Desde un cerro cercano, decenas de mujeres llaman a sus seres queridos con velas en mano. Entre preguntas y respuestas a ciegas, se mezclan la alegría de escucharse y la angustia por la separación. Las visitas, limitadas a 15 minutos semanales a través de un vidrio, han convertido estos intercambios en la principal vía de comunicación.
Reclamos por libertad y justicia
Durante la vigilia, los familiares informan a los presos sobre el avance de la amnistía aprobada recientemente por la Asamblea Nacional, los cambios en la Fiscalía y las acciones que impulsan para exigir la liberación de todos los presos políticos. Por su parte, los internos denuncian las condiciones de detención y reiteran sus demandas:
«Libertad de todos los secuestrados, pedimos liberación masiva», exclamó uno de los internos, seguido por un grito colectivo que clamaba por «justicia» y «libertad».
Asimismo, cuestionaron la demora en la implementación de la amnistía:
«Todos los derechos de los presos políticos han sido violados, ¿qué están esperando para soltar a la gente?», expresó una voz desde la prisión.
Hasta el momento, la amnistía ha beneficiado con liberación total a 223 personas y levantado medidas cautelares a otras 4.534, según la ONG Foro Penal.
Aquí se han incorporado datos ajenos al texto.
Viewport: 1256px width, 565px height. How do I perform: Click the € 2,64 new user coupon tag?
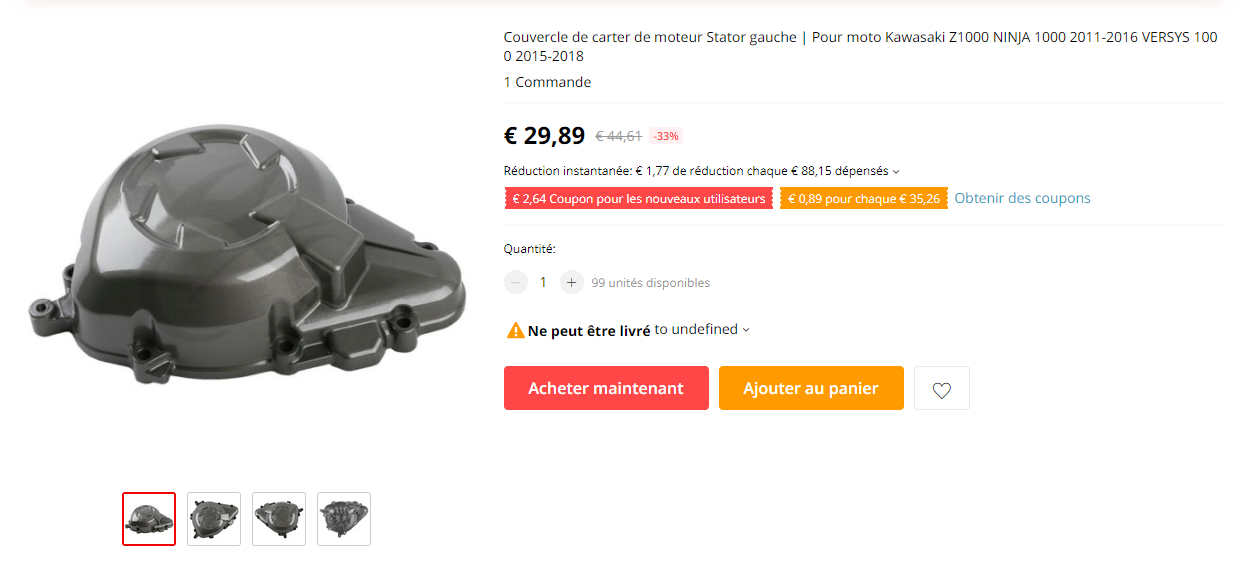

Sin embargo, aún permanecen en prisión unos 568 políticos, aunque no se sabe cuántos están en El Rodeo I.
Extranjeros en huelga de hambre y llamados internacionales
El fin de semana pasado, los presos iniciaron una huelga de hambre como forma de protesta por su situación. Entre ellos se encuentran extranjeros, como el gendarme argentino Nahuel Gallo, detenido tras cruzar la frontera desde Colombia. Durante la noche, se escuchó incluso el himno de Colombia desde el penal.
Los internos hicieron llamados a consulados y organismos internacionales:
«¡Que ingrese la Cruz Roja!» y «¡que venga la ONU!», reclamaban, mientras sus familias prometían continuar presionando por su liberación.
La noche terminó con un mensaje de unidad y esperanza:
«Dios los bendiga a todos», se despidieron los presos, coreando juntos con sus familiares: «Familia unida, jamás será vencida».